• [What the task asks]
Set out exactly, and with nothing added, the line containing "Task: Open Lawrence" and every line after it through the final line of the data.
________
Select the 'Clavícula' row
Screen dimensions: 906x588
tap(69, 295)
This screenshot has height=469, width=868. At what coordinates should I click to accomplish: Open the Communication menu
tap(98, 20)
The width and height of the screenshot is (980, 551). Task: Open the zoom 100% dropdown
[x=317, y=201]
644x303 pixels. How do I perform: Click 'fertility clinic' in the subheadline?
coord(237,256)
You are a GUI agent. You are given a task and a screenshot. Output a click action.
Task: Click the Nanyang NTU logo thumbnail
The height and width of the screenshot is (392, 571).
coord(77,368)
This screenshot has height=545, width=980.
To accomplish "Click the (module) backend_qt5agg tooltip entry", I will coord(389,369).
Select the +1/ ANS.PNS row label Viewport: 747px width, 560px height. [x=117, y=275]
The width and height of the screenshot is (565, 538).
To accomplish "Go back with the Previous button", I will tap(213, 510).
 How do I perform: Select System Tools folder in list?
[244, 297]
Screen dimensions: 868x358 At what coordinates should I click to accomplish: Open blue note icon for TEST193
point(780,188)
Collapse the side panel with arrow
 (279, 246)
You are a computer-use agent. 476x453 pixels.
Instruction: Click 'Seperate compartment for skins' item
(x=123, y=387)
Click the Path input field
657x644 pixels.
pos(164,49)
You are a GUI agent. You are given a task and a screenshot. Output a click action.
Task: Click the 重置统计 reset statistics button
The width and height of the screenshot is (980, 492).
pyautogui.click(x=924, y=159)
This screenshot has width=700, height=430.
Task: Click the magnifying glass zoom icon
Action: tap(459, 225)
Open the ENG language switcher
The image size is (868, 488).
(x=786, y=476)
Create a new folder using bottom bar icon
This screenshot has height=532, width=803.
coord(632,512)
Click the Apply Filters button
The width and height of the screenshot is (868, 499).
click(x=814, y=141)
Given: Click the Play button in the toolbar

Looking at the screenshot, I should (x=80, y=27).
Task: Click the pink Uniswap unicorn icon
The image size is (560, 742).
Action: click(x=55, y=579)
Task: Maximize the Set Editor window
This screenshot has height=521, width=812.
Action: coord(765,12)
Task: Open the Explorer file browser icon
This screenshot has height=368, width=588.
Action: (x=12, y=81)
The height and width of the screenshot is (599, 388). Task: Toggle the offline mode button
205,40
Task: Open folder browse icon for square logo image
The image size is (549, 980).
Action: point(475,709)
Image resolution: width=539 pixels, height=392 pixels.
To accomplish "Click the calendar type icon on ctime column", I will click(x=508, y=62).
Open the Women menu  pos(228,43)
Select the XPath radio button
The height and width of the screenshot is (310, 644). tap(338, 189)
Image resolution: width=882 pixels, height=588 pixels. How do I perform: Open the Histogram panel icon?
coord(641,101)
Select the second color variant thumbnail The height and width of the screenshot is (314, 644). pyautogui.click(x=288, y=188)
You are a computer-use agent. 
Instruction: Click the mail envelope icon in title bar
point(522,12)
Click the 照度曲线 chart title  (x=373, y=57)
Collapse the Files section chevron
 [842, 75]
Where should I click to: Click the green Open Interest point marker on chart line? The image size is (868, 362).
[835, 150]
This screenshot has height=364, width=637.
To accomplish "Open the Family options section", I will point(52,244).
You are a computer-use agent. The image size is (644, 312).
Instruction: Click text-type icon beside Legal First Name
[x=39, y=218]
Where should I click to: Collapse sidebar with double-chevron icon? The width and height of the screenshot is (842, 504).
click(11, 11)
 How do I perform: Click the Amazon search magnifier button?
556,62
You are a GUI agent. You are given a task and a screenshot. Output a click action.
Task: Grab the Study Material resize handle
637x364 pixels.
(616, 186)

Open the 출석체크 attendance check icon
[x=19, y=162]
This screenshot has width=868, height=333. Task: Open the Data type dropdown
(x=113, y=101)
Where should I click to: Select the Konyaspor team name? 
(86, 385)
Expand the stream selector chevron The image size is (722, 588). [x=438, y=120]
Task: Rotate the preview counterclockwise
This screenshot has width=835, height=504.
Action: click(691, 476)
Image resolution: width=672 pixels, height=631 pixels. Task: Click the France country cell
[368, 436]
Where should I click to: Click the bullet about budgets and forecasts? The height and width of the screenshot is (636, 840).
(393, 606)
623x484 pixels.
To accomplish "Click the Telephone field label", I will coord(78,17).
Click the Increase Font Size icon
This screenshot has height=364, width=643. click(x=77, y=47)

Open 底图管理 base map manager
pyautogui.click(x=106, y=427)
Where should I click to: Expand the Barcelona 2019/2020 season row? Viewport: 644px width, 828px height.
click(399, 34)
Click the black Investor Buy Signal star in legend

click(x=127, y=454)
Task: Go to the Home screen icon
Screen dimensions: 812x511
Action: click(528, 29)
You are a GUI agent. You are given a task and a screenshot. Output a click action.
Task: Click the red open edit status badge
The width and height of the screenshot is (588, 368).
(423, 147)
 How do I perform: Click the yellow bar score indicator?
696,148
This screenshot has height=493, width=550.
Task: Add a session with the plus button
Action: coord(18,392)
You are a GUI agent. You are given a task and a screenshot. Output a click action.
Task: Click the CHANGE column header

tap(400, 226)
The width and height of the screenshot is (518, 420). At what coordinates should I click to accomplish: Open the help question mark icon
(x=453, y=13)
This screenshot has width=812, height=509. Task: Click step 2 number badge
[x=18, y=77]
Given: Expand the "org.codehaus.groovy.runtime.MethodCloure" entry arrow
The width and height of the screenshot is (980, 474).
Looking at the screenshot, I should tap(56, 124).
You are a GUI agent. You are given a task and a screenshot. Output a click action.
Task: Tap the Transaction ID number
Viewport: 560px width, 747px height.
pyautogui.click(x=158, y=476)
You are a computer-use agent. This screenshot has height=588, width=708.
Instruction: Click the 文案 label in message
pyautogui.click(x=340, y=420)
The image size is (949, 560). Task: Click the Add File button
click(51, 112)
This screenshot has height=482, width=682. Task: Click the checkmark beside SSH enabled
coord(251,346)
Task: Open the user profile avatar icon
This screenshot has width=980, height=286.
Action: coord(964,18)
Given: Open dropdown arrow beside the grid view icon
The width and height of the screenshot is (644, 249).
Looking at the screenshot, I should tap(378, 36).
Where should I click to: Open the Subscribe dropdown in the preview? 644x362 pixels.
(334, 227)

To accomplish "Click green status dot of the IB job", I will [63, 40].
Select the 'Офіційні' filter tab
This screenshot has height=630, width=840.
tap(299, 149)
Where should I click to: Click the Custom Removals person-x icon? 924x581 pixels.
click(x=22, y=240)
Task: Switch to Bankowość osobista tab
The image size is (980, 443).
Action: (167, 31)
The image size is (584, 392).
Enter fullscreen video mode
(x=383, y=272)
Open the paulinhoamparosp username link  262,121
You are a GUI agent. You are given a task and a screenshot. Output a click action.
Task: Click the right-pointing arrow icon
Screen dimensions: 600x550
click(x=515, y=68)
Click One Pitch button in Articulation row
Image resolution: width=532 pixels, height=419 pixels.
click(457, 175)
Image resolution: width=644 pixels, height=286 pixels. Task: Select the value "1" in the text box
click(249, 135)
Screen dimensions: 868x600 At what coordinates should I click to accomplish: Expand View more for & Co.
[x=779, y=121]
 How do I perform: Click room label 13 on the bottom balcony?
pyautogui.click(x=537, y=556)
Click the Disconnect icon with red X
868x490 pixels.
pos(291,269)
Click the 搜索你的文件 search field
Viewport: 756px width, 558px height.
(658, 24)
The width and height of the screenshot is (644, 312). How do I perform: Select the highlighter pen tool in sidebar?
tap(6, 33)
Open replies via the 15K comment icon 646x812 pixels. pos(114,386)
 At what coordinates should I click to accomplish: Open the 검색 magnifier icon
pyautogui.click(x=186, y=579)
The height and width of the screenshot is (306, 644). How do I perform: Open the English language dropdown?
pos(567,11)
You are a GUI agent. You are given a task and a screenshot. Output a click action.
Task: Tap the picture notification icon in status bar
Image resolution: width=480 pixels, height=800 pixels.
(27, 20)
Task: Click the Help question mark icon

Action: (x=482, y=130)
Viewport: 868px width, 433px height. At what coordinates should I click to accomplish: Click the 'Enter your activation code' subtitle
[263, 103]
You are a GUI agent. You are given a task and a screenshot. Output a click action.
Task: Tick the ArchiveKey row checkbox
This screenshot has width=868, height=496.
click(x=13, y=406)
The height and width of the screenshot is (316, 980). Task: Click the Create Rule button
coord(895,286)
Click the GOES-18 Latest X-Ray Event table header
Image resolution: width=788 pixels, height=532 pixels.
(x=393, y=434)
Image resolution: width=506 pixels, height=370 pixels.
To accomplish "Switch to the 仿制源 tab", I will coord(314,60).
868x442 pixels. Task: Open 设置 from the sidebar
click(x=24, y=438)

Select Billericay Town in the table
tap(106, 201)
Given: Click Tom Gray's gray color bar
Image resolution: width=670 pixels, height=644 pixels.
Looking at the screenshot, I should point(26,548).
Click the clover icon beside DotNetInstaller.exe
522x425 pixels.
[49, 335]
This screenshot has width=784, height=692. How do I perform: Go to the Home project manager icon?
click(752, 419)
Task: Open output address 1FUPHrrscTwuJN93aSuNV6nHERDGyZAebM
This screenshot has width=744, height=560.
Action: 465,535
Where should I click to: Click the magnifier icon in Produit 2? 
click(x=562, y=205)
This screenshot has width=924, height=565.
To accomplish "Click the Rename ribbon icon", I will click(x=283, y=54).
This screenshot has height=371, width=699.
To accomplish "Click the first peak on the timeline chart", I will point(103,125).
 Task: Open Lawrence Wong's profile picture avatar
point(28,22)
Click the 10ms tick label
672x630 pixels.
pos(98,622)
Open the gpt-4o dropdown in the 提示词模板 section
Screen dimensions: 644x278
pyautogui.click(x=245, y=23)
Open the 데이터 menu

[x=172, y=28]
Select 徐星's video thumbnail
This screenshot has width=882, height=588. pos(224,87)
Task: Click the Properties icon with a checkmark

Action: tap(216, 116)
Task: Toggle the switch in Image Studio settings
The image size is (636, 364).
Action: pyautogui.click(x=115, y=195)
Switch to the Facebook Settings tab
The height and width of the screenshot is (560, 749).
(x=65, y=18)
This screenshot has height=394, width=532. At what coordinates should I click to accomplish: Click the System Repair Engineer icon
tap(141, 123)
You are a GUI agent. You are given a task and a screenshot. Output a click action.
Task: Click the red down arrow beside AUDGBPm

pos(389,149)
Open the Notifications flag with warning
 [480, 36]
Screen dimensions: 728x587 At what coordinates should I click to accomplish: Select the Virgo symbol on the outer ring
________
• [Task answer]
 Task: Open Lawrence Wong's profile picture avatar
point(28,22)
Click the 10ms tick label
672x630 pixels.
pos(98,622)
Open the gpt-4o dropdown in the 提示词模板 section
Screen dimensions: 644x278
pyautogui.click(x=245, y=23)
Open the 데이터 menu

[x=172, y=28]
Select 徐星's video thumbnail
This screenshot has width=882, height=588. pos(224,87)
Task: Click the Properties icon with a checkmark

Action: tap(216, 116)
Task: Toggle the switch in Image Studio settings
The image size is (636, 364).
Action: pyautogui.click(x=115, y=195)
Switch to the Facebook Settings tab
The height and width of the screenshot is (560, 749).
(x=65, y=18)
This screenshot has height=394, width=532. At what coordinates should I click to accomplish: Click the System Repair Engineer icon
tap(141, 123)
You are a GUI agent. You are given a task and a screenshot. Output a click action.
Task: Click the red down arrow beside AUDGBPm

pos(389,149)
Open the Notifications flag with warning
 [480, 36]
Screen dimensions: 728x587 At what coordinates should I click to accomplish: Select the Virgo symbol on the outer ring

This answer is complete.